**Problem**. Return the whole listing exactly as it stands.
::::::::
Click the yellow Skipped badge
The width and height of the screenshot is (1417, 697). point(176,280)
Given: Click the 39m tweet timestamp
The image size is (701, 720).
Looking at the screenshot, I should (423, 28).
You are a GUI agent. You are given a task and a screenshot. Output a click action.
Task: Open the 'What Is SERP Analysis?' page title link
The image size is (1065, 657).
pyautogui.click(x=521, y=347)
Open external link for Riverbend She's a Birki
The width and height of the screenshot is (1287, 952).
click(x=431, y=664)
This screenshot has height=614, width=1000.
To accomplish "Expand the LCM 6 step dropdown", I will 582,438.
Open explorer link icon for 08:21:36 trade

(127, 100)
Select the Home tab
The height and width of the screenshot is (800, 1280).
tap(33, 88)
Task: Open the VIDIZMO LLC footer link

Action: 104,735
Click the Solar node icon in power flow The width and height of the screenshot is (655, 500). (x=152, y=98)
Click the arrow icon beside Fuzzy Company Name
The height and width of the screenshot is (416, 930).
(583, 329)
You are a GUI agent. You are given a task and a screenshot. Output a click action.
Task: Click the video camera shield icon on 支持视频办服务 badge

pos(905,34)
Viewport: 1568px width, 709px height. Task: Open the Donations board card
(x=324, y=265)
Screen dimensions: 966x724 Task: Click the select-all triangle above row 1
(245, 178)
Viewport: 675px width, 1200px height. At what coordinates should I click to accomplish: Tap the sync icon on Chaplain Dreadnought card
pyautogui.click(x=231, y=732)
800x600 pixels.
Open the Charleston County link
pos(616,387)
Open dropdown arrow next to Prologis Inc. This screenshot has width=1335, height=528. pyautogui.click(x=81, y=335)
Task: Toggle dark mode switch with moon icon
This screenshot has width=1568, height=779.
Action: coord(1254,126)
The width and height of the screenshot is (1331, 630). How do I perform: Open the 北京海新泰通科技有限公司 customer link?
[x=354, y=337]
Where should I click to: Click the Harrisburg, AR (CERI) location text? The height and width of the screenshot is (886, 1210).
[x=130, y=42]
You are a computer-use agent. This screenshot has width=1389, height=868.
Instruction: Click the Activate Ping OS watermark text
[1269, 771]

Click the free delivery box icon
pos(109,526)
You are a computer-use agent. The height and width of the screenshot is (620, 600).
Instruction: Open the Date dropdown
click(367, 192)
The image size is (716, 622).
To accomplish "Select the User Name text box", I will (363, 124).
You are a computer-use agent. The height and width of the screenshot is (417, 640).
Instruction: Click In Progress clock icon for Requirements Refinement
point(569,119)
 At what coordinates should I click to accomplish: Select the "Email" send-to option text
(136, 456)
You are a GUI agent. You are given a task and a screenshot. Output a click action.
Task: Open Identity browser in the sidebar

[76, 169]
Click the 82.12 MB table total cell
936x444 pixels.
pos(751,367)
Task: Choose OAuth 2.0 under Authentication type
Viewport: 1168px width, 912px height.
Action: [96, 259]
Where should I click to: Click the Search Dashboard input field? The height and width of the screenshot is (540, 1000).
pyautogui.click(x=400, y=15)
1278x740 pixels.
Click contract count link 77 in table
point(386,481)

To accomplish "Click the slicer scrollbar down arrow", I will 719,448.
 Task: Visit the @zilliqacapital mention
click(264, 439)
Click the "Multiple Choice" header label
::::::::
**Expected answer**.
Click the yellow Skipped badge
The width and height of the screenshot is (1417, 697). point(176,280)
Given: Click the 39m tweet timestamp
The image size is (701, 720).
Looking at the screenshot, I should (423, 28).
You are a GUI agent. You are given a task and a screenshot. Output a click action.
Task: Open the 'What Is SERP Analysis?' page title link
The image size is (1065, 657).
pyautogui.click(x=521, y=347)
Open external link for Riverbend She's a Birki
The width and height of the screenshot is (1287, 952).
click(x=431, y=664)
This screenshot has height=614, width=1000.
To accomplish "Expand the LCM 6 step dropdown", I will 582,438.
Open explorer link icon for 08:21:36 trade

(127, 100)
Select the Home tab
The height and width of the screenshot is (800, 1280).
tap(33, 88)
Task: Open the VIDIZMO LLC footer link

Action: 104,735
Click the Solar node icon in power flow The width and height of the screenshot is (655, 500). (x=152, y=98)
Click the arrow icon beside Fuzzy Company Name
The height and width of the screenshot is (416, 930).
(583, 329)
You are a GUI agent. You are given a task and a screenshot. Output a click action.
Task: Click the video camera shield icon on 支持视频办服务 badge

pos(905,34)
Viewport: 1568px width, 709px height. Task: Open the Donations board card
(x=324, y=265)
Screen dimensions: 966x724 Task: Click the select-all triangle above row 1
(245, 178)
Viewport: 675px width, 1200px height. At what coordinates should I click to accomplish: Tap the sync icon on Chaplain Dreadnought card
pyautogui.click(x=231, y=732)
800x600 pixels.
Open the Charleston County link
pos(616,387)
Open dropdown arrow next to Prologis Inc. This screenshot has width=1335, height=528. pyautogui.click(x=81, y=335)
Task: Toggle dark mode switch with moon icon
This screenshot has width=1568, height=779.
Action: coord(1254,126)
The width and height of the screenshot is (1331, 630). How do I perform: Open the 北京海新泰通科技有限公司 customer link?
[x=354, y=337]
Where should I click to: Click the Harrisburg, AR (CERI) location text? The height and width of the screenshot is (886, 1210).
[x=130, y=42]
You are a computer-use agent. This screenshot has width=1389, height=868.
Instruction: Click the Activate Ping OS watermark text
[1269, 771]

Click the free delivery box icon
pos(109,526)
You are a computer-use agent. The height and width of the screenshot is (620, 600).
Instruction: Open the Date dropdown
click(367, 192)
The image size is (716, 622).
To accomplish "Select the User Name text box", I will (363, 124).
You are a computer-use agent. The height and width of the screenshot is (417, 640).
Instruction: Click In Progress clock icon for Requirements Refinement
point(569,119)
 At what coordinates should I click to accomplish: Select the "Email" send-to option text
(136, 456)
You are a GUI agent. You are given a task and a screenshot. Output a click action.
Task: Open Identity browser in the sidebar

[76, 169]
Click the 82.12 MB table total cell
936x444 pixels.
pos(751,367)
Task: Choose OAuth 2.0 under Authentication type
Viewport: 1168px width, 912px height.
Action: [96, 259]
Where should I click to: Click the Search Dashboard input field? The height and width of the screenshot is (540, 1000).
pyautogui.click(x=400, y=15)
1278x740 pixels.
Click contract count link 77 in table
point(386,481)

To accomplish "Click the slicer scrollbar down arrow", I will 719,448.
 Task: Visit the @zilliqacapital mention
click(264, 439)
Click the "Multiple Choice" header label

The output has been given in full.